The past several months I’ve been ramping-up for a huge experiment where I’ll be reconstructing several hundred websites. I’ve been learning to use Heritrix and process ARC files, and I’ve been periodically tweaking Warrick. Today I found out that Yahoo has changed the way it caches HTML pages that contain frames.

For example, the page at http://www.harding.edu/comp/ contains the following HTML:

<FRAMESET COLS="195,*" FRAMEBORDER=no FRAMESPACING=0>
<FRAME SRC=menu.html NAME="MENU" MARGINWIDTH=0 MARGINHEIGHT=0>
<FRAME SRC=welcome.html NAME="MAIN">
</FRAMESET>

In Yahoo’s cached page for this URL, the FRAME tags are converted to the following (I’ve added some white space for readability):

<frameset rows="200,*"><frame scrolling="no" noresize="" frameborder="0" marginwidth="0" marginheight="0" src="http://216.109.125.130/search/cache?.intl=us&u=www.harding.edu%2fcomp%2f&
w=%22harding+.edu%22&d=XS7fRmP9NNYx&origargs=p%3durl%253Ahttp%253A%252F%252F
www.harding.edu%252Fcomp%252F%26toggle%3d1%26ei%3dUTF-8%26_intl%3dus&frameid=-1">


<FRAMESET COLS="195,*" FRAMEBORDER=no FRAMESPACING=0>

<frame security="restricted" MARGINHEIGHT="0" MARGINWIDTH="0" NAME="MENU" SRC="http://216.109.125.130/search/cache?.intl=us&u=www.harding.edu%2fcomp%2f&
w=%22harding+.edu%22&d=XS7fRmP9NNYx&origargs=p%3durl%253Ahttp%253A%252F%252F
www.harding.edu%252Fcomp%252F%26toggle%3d1%26ei%3dUTF-8%26_intl%3dus&frameid=1" >


<frame security="restricted" NAME="MAIN" SRC="http://216.109.125.130/search/cache?.intl=us&u=www.harding.edu%2fcomp%2f&
w=%22harding+.edu%22&d=XS7fRmP9NNYx&origargs=p%3durl%253Ahttp%253A%252F%252F
www.harding.edu%252Fcomp%252F%26toggle%3d1%26ei%3dUTF-8%26_intl%3dus&frameid=2" >


</frameset></FRAMESET>

Yahoo is placing their own FRAMESET tags around mine and loading the two column frames with pages directly from their cache. Notice the use of security="restricted" within the FRAME tag which tells the browser to place security constraints on the frame sources; this disables any JavaScript in my pages.
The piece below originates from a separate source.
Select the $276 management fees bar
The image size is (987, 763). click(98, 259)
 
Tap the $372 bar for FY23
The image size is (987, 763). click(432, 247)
While this conversion of FRAME tags makes the page easier to view from their cache, it completely destroys the original HTML. There’s no way I can even parse through the arguments to tell what URL used to be in the SRC attribute. ARG! Now I’m going to have to add a rule to Warrick that tells it to ignore Yahoo cached pages that contain FRAME tags. Google and MSN have yet to implement this “trick”, and hopefully they never do.